Как ей хотелось выглядеть достойно! Вот чтобы не жалкой курицей, изначально приговоренной к бульону, а насмешливой, самодостаточной, такой, как эта голая девица. Похоже, брюнетка на самом деле чувствует себя вольготно и ничуть не смущается и ни наготы, ни двойственной ситуации. У Серафимы это никак не получалось. Ноги дрожали от слабости, колючая обида царапала горло, норовя выплеснуться горькими слезами: за что?!
На Антона она смотреть боялась. Чего на него смотреть. Исход ясен. Если столкнуть с полки тонкий хрустальный сосуд, то все будет точно так же понятно: горка осколков и необходимость влажной уборки, чтобы не наступить потом босой ногой на незамеченную крупинку. Так и тут: любовь – вдребезги, и долгое психологическое восстановление, когда малейшее воспоминание вызывает острую боль, а раны не заживают годами, а иногда и до самой смерти. Настоящая любовь – тяжелая болезнь. И самое лучшее для женщины, если она изначально ошиблась в определении, приняв за любовь временное увлечение.
Антон на самом деле был очень зол и расстроен. Стресса не было, а вот раздражение выплескивалось через край. Стресс – это когда жена, мать твоих троих детей, возвращается «из командировки» и знакомится с любовницей. Вот это да – жуть. У женатого слишком много ответственности и масса поводов почувствовать себя подлецом: дети без отца, напряженный психологический климат в семье, жена, потратившая на тебя всю молодость, и постоянное «должен». Никто не любит быть должным. Кредиторы ничего кроме недовольства не вызывают. Жена – тоже кредитор. Она тебе – жизнь, борщи, детей, а ты ей – жизнь, зарплату и вечную верность. Брать чужую жизнь легко, а вот с возвратом долгов сложнее. Промучиться до самого конца рядом с женщиной, которая перестала привлекать, – с какой стати? Если перестала интересовать, то это не его проблема, а ее. Значит, с ней что-то не так. Растеряла юношеский задор и девичью легковерность, испортила фигуру и характер. И почему ее такую надо рядом с собой терпеть? Жизнь одна, и прожить ее надо со вкусом, ярко, а не должником в кабале. Именно поэтому Антон и не собирался жениться. Наверное, со временем это придется сделать, и Серафима, такая домашняя и покладистая, вроде бы даже подходила на роль спутницы жизни, с ней и проблем было бы меньше, чем с какой-нибудь лисичкой, вроде этой своенравной брюнетки. Ну чего уж теперь. Хотя, может, Сима еще и захочет за него побороться. Тем проще будет в дальнейшем. Тем более что сама виновата: не надо заявляться без приглашения. Хотела сюрприз – получи взаимообразно. Никакой трагедии, просто вечер испорчен. Лишь бы не скандалили…

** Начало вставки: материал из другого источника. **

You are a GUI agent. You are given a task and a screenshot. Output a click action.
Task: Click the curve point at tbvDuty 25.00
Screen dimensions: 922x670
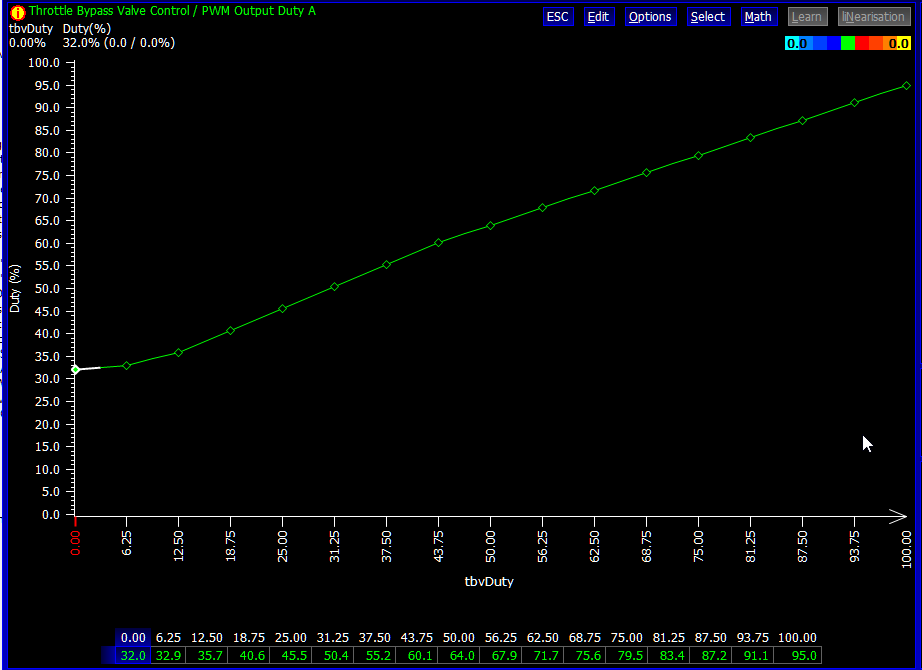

– Ну вот что, девушки, – Антон через силу улыбнулся. – Вечер не удался. Вы тут сами разберитесь, а я пока в душ.
Разбираться с брюнеткой Серафима была не готова. Она вообще не желала никаких разборок. Слишком унизительно делить мужика, который к тому же гордо удалился омывать свое тщедушное тело. Дезертир! Закрылся в ванной и ждет, чем все закончится.
Ну почему ей так не везет?! Гадость какая! Слизняк! Бороться за него? Много чести. Тоже мне – приз.

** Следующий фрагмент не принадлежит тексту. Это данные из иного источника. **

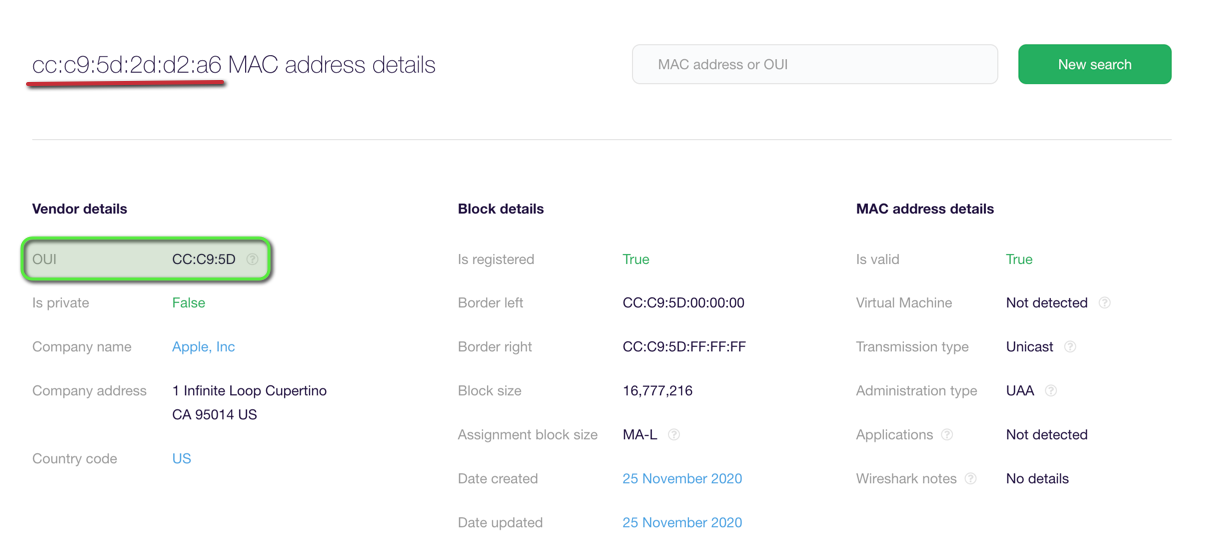Open the Wireshark notes help icon
The width and height of the screenshot is (1208, 553).
(x=971, y=479)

– Я, пожалуй, пойду, – светским тоном обронила Серафима, пятясь к выходу. Похоже, что здравый смысл, слегка притопленный истерикой, периодически выныривал на поверхность «подышать»: продукты Сима забрала. Из принципа. Потому что вдруг явственно представила, как эта нагловатая девица запечет баранью ногу, и они с Антоном будут ее пожирать вдвоем, посмеиваясь над Симой. Жир потечет по подбородкам, мясо разлохматится неопрятными кусками, захватанные пальцами бокалы тускло застынут среди скомканных грязных салфеток… тьфу!